Effects of OGC suppression on glucose oxidation, glucose usage, ATP production, and NADPH generation. The OGC was suppressed in 832/13 cells, and the effects on metabolic parameters were determined. A, glucose usage (glycolytic flux) was measured from cells treated with siOGC1 and compared with cells either left untreated or transfected with siControl duplexes. B, glucose oxidation was measured after treatment with Ad-siOGC#1 or Ad-siOGC#2 and compared with oxidation in cells treated with Ad-siControl. C, ATP:ADP ratio at 2 and 12 mm glucose, in cells treated with Ad-siOGC#1, compared with a no virus control and the Ad-siControl. D, NADPH:NADP⁺ ratio at 12 versus 2 mm glucose. Data represent the mean ± S.E. of four, three, three, and four independent experiments, respectively. #, p < 0.01, and *, p < 0.05 as compared with low glucose and high glucose Ad-siControl, respectively.

FIGURE 4.

Effects of OGC suppression on glutamine-stimulated insulin secretion and metabolism, and DM-2OG-stimulated insulin secretion. The effects of OGC suppression on glutamine-stimulated insulin secretion and metabolism were determined. A, glutamine-stimulated insulin secretion; B, glutamine oxidation; C, ATP:ADP ratio in the presence of glutamine alone or glutamine + BCH. D, DM (dm)-2OG-stimulated insulin secretion after OGC suppression. Data represent the mean ± S.E. for three to eight independent experiments per panel. *, p < 0.05; **, p < 0.01 as compared with Ad-siControl.

FIGURE 5.

Effects of OGC and ICDc suppression on NADPH:NADP ratio during glucose- and glutamine-stimulated insulin secretion. The cytosolic NADP-dependent enzyme ICDc was suppressed in 832/13 cells, and the effects on glutamine-stimulated insulin secretion were measured. A, expression of ICDc as determined by real time PCR. B, effects of ICDc suppression on insulin secretion after stimulation with glucose or glutamine + BCH. C, NADPH:NADP⁺ ratio in 832/13 β-cells stimulated with low glucose, high glucose, glutamine alone, and glutamine + BCH. D, NADPH:NADP ratio during glutamine-stimulated insulin secretion, following treatment of cells with Ad-siControl, Ad-siOGC#1, or Ad-siICDc. Data represent the mean ± S.E. for three independent experiments for each panel. ##, p < 0.01, and ###, p < 0.001; *, p < 0.05; **, p < 0.01; ***, p < 0.001 as compared with low glucose and high glucose Ad-siControl, respectively.

FIGURE 6.

Effects of OGC suppression in rat pancreatic islets. OGC was suppressed in isolated rat pancreatic islets. A, OGC mRNA expression after treatment with Ad-siOGC. B, GSIS; C, glutamine-stimulated insulin secretion after OGC suppression.
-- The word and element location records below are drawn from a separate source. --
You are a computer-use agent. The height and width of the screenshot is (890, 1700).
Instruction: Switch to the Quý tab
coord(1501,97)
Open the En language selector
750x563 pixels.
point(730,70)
Data represent the mean ± S.E. of five, five, and four independent experiments, respectively. *, p < 0.05; **, p < 0.01; ***, p < 0.001 as compared with Ad-siControl.

FIGURE 7.

Schematic overview of the pyruvate/isocitrate cycle and OGC, important components of the pathway regulating glucose- and glutamine-stimulated insulin secretion. The enzymes and transporters involved in pyruvate/isocitrate cycling are shown: pyruvate carboxylase (PC), pyruvate dehydrogenase (PDH). Glutamate dehydrogenase (Glud1) is also shown, along with the metabolic entry points for glucose, glutamine, and dimethyl-2-oxoglutarate (dm-2OG).